Peter Weiss and Oliver Grimes of Davenport Lyons offer an insight into the legal issues connected with using limited liability partnerships structures (LLPs).
A growing number of professional practices are feeling the impact of the credit crunch and some are slipping closer to insolvency or simply to needing to take drastic steps to cut overheads, including removing or forcing the retirement of their members.
Many of these professional partnerships have been structured using limited liability partnerships (LLPs), a relatively new form of business entity introduced by the Limited Liability Partnership Act 2000.
While these structures were set up to limit the exposure of members to liability that they faced as members of a general partnership, these LLPs are not immune to the stresses and strains of the current market. Many members who are part of such LLPs may be thinking of other options available to them, and in particular may want to jump ship and look to develop their practices elsewhere.
However, there are a number of issues they will need to consider before they go which may help them consider the best way to exit and the risks they face when they leave.
Potential pitfalls
There are several potential pitfalls for the partners (also known as members) of an LLP in these circumstances.
Firstly, it is important to remember that an LLP is a corporate body with a legal personality separate from that of its members.
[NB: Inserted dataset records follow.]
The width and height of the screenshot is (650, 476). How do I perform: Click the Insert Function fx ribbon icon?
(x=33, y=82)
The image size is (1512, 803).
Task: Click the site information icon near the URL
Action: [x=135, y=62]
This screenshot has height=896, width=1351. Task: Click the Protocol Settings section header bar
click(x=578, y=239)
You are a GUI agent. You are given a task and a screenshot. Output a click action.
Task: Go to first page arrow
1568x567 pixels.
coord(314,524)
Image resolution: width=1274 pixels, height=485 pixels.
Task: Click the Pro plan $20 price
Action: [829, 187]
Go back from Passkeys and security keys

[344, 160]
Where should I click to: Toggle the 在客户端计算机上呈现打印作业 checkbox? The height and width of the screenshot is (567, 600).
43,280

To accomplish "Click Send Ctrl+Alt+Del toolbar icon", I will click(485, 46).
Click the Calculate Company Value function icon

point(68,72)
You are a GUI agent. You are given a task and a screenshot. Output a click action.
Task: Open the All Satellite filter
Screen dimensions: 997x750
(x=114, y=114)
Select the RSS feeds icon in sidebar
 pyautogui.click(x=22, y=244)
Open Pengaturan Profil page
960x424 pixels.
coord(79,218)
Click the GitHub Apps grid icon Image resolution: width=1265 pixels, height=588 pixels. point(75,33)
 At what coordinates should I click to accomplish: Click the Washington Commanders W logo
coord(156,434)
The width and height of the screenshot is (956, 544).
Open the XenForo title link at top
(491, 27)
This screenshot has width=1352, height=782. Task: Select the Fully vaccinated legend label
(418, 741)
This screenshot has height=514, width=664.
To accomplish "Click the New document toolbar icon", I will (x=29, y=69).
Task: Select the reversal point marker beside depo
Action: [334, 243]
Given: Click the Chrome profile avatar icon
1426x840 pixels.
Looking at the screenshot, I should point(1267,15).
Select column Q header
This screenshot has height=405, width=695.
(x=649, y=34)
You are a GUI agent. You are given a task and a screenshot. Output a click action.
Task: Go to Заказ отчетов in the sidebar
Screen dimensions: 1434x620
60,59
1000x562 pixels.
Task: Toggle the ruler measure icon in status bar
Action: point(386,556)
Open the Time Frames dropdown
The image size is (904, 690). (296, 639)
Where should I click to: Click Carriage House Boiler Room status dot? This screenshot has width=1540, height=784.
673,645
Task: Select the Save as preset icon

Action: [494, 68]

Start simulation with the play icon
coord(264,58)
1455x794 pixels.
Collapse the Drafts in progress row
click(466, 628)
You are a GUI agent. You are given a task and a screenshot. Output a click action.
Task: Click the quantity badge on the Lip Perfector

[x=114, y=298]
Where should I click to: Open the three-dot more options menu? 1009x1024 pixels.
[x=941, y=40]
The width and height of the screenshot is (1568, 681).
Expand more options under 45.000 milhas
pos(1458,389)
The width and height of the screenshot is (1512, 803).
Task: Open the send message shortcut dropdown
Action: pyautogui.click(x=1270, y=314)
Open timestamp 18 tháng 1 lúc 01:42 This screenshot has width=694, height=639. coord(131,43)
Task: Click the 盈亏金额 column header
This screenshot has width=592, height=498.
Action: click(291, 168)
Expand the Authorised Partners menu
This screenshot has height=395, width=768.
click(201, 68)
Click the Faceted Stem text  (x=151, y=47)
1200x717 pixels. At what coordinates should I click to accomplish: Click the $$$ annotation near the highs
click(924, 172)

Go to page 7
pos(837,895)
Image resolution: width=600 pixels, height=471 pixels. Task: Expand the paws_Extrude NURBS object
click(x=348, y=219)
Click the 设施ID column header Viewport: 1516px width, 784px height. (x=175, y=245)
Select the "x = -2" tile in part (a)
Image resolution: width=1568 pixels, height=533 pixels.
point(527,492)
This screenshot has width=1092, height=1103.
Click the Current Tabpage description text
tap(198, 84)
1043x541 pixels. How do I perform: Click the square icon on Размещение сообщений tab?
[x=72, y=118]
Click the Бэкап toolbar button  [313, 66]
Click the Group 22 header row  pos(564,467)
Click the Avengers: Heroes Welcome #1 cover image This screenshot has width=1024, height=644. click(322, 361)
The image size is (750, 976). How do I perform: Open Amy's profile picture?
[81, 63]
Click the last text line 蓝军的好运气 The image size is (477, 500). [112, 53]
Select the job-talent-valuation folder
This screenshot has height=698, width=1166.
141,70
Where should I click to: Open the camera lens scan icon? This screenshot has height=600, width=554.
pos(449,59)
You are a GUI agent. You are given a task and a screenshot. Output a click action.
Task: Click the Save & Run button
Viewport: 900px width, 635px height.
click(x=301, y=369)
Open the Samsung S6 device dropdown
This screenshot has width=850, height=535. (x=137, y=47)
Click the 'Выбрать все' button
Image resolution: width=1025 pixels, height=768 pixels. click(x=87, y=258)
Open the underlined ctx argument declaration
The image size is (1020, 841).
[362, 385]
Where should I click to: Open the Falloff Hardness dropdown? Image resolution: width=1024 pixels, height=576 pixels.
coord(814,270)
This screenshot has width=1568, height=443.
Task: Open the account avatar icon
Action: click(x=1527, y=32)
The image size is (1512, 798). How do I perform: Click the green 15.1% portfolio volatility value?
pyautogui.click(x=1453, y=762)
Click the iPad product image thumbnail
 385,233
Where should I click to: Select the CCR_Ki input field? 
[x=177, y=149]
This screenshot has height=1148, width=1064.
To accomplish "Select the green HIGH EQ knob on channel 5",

However, while an LLP contracts in its own name and in most cases shields members from liability, there are a number of ways that members can face personal liability.
In particular, the Limited Liability Partnership Act (LLPA) contains provisions that can require members to contribute to the assets of the LLP upon a winding up.
The current legislation contains new provisions on ‘claw back’ which direct that any amounts that have been withdrawn by a member in the two years prior to the start of a winding up can potentially be clawed back if the member in question knew or ought to have concluded that there was no reasonable prospect of the partnership avoiding entering insolvent liquidation (after he or she had made the withdrawal and any withdrawals contemplated by them at the time).
Further, the definition of withdrawals is drafted to include repayments of loans, salary, interest, profit distribution or transfers of property. Therefore, members of an LLP on the edge can not ‘bank’ on money they have withdrawn from the LLP in the two years prior to leaving.
Members should also take care to review their LLP agreements which may contain contractual obligations on them to help fund up or provide for any shortfalls in the LLP agreement and also will regulate their rights and restrictions on exit. Simply because an agreement does not exist, it does not assist the exiting member as the LLPA regulates for the type of notice required and can also make a member who seeks to leave the LLP improperly be accountable to the LLP for any profits they generate upon leaving it.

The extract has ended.